I had a fairly early score when a SB special came through for me. Three limpers ahead, I completed with 94s. Yeah, it's a crap hand, but they were SOOTED! Seriously, I was getting 9:1 on my money. I'll call with any two getting those kinds of odds. The flop was 794. I was able to ride it to a pretty nice 1350 pot.
This gave me enough chips that I probably could have folded my way into the points. In retrospect, I should have clicked the "sit out" button just like I was thinking of doing. But, no, I couldn't do anything smart like that.
I pretty much moved sideways for quite a while and was maybe half a dozen eliminations from the points. Then I get QQ. I do a standard 3BB raise. TheWhisper78, who has been abusing the table with his big stack for quite some time, pushes all-in. There's 450 in the pot and he makes it 4655 to go. Slight overbet. I figure this is nothing but a steal so I make the call. I'm right as he shows KTs. I'm 2:1 to take this down, double up, and be in a good position to make the money, not just the points. Of course, the flop comes KK9 and I go home before the first break.
Anxious for more punishment, I jumped right into the $26k. I was doing so-so when I made the mistake of running a perfectly good bluff against what I can only assume was a calling station. Admittedly, I had nothing but a big card, but this fool calls my all-in for all but the last 500 of his chips with nothing but second pair and a mediocre kicker. He could have walked away with a few lumps, but still in decent shape. Instead he decides to risk most of his stack on second pair. While the board could have been better for my bluff, there's no way he could have reasonably figured me for bluffing here. There were far too many perfectly reasonable hands that had him in a world of hurt. I should have recognized from all his min-bets that he was the kind of player who wasn't smart enough to lay down a hand like that.

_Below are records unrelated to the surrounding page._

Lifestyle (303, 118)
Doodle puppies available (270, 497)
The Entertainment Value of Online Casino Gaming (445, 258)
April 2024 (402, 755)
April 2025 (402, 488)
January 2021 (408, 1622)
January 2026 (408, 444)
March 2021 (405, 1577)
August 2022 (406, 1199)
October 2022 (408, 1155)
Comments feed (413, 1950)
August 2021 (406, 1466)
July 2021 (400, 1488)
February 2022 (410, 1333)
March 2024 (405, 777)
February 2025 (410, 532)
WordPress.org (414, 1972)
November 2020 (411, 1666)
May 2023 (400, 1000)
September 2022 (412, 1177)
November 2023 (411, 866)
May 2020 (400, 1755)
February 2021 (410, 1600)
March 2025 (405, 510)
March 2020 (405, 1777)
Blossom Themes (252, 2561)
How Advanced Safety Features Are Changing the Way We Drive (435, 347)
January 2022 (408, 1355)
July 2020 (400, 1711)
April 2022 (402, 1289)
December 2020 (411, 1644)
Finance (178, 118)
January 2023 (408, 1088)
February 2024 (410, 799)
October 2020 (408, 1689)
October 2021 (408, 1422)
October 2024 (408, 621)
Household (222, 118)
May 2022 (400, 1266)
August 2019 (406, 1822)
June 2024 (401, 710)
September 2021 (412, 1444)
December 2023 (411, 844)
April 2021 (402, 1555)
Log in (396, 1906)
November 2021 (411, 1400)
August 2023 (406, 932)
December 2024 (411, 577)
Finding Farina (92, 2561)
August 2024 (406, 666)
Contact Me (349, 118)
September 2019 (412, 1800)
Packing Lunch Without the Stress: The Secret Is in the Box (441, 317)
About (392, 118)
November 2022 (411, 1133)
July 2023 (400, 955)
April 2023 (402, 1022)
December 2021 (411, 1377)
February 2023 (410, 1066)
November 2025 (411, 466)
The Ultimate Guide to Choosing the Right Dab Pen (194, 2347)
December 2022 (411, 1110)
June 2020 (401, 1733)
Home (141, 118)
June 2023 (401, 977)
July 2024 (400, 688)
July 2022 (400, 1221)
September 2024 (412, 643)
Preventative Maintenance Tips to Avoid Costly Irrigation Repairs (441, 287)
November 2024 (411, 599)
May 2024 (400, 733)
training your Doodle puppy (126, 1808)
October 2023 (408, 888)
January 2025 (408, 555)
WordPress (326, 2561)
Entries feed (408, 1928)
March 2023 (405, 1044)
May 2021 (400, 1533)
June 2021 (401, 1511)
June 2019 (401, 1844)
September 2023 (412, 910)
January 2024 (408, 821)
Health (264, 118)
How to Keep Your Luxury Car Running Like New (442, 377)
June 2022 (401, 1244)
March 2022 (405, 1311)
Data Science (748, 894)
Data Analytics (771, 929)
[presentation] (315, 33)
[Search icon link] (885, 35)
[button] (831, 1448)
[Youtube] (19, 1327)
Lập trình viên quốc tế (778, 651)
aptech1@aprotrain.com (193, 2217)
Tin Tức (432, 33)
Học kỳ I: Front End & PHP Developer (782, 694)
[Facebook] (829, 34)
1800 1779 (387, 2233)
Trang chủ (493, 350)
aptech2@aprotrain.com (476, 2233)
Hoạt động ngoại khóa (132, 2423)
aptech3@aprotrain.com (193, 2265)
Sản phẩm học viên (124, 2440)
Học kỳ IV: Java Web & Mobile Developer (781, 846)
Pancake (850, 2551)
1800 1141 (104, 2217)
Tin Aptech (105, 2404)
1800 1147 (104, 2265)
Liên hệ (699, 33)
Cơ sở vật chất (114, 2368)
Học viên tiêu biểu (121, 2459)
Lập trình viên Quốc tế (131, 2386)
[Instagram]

Still feeling the need for pain, I decided to jump into another Tier One ticket tourney. I tried something different this time. It's the first I've noticed the heads-up tournaments FT has. Four players, heads-up, winner take all. I won my first table. The second table we went back and forth for a while. I thought I was going to cash in when I caught pocket 9's and turned the set, but I slow played too long. I made my move on the river. Sadly, the river brought the third spade and the other guy had two little ones in his hand.
I need to re-learn the lesson of not being in too much of a hurry when heads-up. It was kind of fun, though, so I think I'll give it another shot. I used to be pretty good short-handed and heads up, but playing all these blogger tournaments and Tier One ticket things I find I'm not spending as much time in normal short-handed situations. The heads-up ticket tournament is cheap and looks like it might be a good way to keep in practice.
The final BBT event is Miami Don's Big Game on Sunday at 9:30 EDT. While I don't look forward to playing two big tournaments at once, I'm definitely hoping I'll still be playing the $500k when the Big Game starts.